24 de setembro de 2008

Felipe Lima

Quarenta e oito funcionários demitidos por justa causa. Este é o primeiro saldo do movimento grevista dos trabalhadores do Estaleiro Atlântico Sul, iniciado na segunda-feira e que continua hoje. Após mais de dez horas aguardando o entendimento entre as duas partes, através de uma mediação feita pelo Ministério Público do Trabalho de Pernambuco, os soldadores e montadores decidiram manter a paralisação quando receberam a notícia dos desligamentos. Hoje, haverá uma assembléia a partir das 6h, em Suape, para definir os rumos do movimento.

O assunto já despertou preocupação na Transpetro, principal cliente do estaleiro. Após uma denúncia feita pela Central Única dos Trabalhadores de Pernambuco (CUT-PE), diretamente à subsidiária da Petrobras, uma comissão chegará no Estado hoje para se inteirar da situação. A Transpetro encomendou a construção de dez navios Suezmax (utilizados no transporte de petróleo), a um custo total de US$ 1,2 bilhão

O estaleiro não abriu espaço para discutir as demissões, aceitando apenas não defini-las como por justa causa, caso a greve se encerre imediatamente. Em suma, as negociações de ontem trouxeram poucos resultados. A questão salarial, principal ponto, ficou para ser debatida em definitivo somente após a campanha salarial dos metalúrgicos. O piso pleiteado incialmente pelos trabalhadores é de R$ 800.

Segundo o advogado do Sindicato dos Metalúrgicos de Pernambuco, Jorge Silva, não houve sinalização quanto ao pagamento de horas extras. Já o auxílio-insalubridade só será definido após análise feita por uma comissão que deverá ser formada por representantes do MPT-PE, dos trabalhadores e do Atlântico Sul. Enquanto isso, o problema dos ônibus ficou para ser solucionado em até 15 dias pelo estaleiro, segundo relatou o procurador-chefe do MPT-PE, Aluísio Aldo da Silva Júnior.

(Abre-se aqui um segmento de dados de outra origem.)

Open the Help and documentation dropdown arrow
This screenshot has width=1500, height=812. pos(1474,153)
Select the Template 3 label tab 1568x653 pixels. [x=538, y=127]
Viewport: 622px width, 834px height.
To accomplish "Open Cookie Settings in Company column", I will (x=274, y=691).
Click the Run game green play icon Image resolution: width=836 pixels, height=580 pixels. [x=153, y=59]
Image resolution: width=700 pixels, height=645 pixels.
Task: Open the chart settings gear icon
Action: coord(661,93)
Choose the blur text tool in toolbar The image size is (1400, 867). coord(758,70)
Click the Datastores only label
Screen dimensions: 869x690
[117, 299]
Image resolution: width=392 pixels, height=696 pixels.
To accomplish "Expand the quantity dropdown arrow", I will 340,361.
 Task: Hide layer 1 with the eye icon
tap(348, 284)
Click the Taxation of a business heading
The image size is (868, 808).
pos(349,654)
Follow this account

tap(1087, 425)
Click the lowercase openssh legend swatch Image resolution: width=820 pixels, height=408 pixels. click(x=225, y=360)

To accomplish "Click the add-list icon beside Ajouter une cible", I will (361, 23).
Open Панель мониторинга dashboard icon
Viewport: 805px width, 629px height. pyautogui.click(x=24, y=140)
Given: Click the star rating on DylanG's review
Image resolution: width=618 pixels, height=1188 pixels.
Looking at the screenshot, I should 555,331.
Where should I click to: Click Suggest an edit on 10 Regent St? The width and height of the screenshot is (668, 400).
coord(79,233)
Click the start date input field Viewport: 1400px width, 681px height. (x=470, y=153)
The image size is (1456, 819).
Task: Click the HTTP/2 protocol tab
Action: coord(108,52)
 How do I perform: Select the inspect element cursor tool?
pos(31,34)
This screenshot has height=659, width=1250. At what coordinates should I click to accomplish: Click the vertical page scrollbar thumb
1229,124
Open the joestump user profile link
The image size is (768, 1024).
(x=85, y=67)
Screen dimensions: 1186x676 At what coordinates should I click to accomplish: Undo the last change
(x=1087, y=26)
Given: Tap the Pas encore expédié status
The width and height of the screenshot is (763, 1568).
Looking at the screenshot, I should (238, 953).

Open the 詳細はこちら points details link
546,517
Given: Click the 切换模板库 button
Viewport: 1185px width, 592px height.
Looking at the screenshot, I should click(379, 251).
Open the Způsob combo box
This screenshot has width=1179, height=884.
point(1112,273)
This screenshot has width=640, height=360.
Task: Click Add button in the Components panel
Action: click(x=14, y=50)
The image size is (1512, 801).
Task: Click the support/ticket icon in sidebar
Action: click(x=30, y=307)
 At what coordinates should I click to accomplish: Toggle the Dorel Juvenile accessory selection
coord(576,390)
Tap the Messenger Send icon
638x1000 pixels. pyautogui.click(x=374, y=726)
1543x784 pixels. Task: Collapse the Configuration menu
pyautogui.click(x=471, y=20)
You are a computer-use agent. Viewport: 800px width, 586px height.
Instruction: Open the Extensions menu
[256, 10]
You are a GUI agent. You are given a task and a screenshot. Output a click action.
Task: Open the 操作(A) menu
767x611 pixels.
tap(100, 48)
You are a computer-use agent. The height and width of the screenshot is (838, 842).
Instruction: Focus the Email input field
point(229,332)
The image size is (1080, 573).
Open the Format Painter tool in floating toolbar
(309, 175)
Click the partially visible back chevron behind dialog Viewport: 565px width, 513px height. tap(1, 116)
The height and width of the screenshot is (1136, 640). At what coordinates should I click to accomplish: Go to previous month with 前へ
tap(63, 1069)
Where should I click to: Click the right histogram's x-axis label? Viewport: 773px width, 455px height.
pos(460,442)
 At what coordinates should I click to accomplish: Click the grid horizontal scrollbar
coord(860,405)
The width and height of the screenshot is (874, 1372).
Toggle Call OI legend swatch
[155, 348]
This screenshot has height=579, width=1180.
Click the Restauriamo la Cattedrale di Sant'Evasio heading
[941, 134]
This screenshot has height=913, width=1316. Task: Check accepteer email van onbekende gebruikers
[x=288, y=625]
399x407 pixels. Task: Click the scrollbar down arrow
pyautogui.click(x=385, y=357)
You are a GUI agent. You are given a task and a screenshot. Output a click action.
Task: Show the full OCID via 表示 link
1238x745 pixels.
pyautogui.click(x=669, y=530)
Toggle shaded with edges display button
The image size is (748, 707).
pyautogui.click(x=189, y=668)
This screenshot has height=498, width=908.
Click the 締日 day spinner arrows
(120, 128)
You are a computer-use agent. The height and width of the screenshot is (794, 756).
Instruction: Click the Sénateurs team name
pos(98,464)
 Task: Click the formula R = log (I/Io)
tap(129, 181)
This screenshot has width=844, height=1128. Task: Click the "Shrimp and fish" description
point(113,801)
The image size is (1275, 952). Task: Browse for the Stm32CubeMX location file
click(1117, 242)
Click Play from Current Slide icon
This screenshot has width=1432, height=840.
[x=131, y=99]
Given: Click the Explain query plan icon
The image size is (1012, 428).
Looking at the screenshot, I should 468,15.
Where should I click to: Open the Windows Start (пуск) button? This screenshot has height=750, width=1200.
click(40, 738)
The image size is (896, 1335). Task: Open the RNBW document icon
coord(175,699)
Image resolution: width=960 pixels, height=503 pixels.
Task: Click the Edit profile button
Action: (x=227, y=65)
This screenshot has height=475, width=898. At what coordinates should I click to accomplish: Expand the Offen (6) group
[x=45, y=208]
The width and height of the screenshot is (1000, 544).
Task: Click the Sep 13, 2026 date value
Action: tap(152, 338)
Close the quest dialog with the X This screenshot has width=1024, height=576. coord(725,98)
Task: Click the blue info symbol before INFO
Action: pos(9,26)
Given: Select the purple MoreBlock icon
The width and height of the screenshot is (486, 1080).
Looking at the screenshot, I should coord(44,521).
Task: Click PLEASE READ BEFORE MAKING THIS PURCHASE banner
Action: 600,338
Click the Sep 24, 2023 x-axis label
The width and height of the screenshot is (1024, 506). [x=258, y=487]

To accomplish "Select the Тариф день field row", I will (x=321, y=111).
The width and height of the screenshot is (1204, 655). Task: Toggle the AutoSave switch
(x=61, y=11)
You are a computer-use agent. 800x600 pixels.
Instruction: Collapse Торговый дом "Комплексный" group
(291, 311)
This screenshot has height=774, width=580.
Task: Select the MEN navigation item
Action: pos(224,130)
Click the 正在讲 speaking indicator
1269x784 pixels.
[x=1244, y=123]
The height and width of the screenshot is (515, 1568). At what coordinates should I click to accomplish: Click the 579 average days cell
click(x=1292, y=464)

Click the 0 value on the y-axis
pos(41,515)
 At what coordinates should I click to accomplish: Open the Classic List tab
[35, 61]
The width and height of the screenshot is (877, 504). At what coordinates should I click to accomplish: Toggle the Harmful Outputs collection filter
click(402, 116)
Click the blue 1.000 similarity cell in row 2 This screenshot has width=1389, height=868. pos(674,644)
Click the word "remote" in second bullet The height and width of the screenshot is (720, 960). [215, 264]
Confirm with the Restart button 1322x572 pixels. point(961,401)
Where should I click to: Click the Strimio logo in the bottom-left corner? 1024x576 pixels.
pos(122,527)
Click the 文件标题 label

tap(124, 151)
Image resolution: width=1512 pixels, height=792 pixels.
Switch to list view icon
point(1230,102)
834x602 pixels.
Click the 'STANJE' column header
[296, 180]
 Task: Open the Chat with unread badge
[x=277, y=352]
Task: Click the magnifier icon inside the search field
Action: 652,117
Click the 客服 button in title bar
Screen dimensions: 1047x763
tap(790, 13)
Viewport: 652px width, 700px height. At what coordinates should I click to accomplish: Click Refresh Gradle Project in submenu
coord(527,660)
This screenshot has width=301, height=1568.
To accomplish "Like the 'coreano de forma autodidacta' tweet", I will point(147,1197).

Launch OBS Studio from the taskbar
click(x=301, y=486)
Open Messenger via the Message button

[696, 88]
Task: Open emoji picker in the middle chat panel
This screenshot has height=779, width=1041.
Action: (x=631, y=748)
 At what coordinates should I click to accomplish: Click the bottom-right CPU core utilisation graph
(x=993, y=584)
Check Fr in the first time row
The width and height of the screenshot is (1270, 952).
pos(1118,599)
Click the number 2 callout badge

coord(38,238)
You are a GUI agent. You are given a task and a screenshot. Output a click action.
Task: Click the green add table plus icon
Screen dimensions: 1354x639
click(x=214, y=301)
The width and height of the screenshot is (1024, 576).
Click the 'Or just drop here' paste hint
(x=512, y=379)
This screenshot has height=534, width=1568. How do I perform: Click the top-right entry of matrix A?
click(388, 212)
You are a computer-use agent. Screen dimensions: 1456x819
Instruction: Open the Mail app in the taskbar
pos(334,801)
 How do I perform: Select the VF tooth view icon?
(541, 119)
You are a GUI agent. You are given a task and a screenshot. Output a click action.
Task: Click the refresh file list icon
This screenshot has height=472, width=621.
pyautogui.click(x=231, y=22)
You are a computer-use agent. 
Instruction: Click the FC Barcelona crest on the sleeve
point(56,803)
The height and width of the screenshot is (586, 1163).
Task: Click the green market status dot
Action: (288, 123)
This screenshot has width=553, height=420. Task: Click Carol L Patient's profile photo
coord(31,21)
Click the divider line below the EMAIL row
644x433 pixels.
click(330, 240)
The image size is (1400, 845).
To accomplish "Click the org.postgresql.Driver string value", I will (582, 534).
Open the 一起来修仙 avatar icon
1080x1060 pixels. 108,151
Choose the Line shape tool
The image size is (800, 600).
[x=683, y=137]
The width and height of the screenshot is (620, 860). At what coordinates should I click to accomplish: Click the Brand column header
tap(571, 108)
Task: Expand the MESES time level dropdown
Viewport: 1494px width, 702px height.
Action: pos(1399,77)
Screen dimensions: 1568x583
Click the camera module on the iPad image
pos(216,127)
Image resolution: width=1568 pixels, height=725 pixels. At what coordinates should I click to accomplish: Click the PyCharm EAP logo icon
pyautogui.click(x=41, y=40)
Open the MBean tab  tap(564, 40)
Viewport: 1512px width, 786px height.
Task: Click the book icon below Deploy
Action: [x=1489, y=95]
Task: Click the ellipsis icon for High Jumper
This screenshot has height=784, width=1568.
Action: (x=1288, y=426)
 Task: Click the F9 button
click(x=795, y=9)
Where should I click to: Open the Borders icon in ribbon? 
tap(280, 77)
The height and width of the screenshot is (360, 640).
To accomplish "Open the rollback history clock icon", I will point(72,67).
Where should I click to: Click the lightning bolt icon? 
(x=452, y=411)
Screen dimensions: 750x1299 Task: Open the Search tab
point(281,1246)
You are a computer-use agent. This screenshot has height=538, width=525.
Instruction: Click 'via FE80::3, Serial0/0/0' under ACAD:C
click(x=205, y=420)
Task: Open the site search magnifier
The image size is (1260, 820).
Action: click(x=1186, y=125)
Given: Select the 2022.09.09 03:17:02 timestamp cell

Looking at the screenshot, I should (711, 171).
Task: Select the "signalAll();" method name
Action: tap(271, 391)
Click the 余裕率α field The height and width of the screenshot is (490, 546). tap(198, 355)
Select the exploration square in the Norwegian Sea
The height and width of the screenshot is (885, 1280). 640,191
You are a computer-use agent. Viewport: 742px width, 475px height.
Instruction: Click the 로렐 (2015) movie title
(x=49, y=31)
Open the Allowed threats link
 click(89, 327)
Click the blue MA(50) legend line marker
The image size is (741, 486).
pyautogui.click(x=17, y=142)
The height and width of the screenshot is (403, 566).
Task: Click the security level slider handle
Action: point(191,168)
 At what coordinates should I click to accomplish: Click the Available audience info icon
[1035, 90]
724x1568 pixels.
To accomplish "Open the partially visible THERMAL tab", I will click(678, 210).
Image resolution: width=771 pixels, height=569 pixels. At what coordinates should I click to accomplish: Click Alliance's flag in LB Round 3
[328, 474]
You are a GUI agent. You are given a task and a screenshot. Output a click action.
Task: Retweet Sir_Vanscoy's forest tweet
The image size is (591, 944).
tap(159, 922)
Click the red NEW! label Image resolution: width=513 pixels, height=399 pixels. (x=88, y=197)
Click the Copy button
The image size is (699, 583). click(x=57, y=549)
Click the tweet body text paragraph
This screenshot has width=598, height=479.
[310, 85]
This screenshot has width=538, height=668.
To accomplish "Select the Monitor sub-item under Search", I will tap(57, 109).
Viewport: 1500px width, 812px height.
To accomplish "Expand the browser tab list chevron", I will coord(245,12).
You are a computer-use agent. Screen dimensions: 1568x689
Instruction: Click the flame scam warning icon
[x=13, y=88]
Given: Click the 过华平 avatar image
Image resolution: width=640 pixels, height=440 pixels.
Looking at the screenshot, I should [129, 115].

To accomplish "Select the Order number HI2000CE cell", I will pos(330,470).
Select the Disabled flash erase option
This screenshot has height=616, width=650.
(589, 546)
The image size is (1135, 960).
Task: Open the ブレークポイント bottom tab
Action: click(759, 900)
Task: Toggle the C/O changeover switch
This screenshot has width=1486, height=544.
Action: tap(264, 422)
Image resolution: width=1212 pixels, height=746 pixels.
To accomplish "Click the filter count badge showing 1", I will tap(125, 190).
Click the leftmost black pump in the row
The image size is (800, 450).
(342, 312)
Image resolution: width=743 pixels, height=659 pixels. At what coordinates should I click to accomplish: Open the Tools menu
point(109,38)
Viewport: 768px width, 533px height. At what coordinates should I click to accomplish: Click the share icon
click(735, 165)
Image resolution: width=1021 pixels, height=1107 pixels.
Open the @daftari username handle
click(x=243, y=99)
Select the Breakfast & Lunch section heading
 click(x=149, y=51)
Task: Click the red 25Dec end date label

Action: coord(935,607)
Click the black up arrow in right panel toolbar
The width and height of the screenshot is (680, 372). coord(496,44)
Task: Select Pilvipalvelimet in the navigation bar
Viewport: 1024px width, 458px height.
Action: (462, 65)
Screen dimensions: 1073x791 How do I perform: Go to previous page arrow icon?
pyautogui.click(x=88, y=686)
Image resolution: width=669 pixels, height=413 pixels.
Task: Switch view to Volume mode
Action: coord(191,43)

Ontem, através de nota oficial, a empresa reiterou seu repúdio ao movimento. “O Estaleiro Atlântico Sul vem a público esclarecer que: não reconhece a legitimidade de um movimento ilegal, abusivo e despropositado, com atos de truculência não condizentes com a postura de negociação e a prática democrática que a empresa sempre demonstrou com os seus funcionários, sindicatos e comunidade”. E finaliza reforçando que “um movimento provocado por um pequeno grupo isolado e mal intencionado não prejudicará a imagem dos demais funcionários comprometidos com este projeto”. O Estaleiro Atlântico Sul é formado pelas empresas Camargo Corrêa, Queiroz Galvão, PJMR e Samsung. Além dos Suezmax, a empresa também ganhou o contrato para construir blocos da plataforma P-55, da Petrobras, ao custo de US$ 392,6 milhões.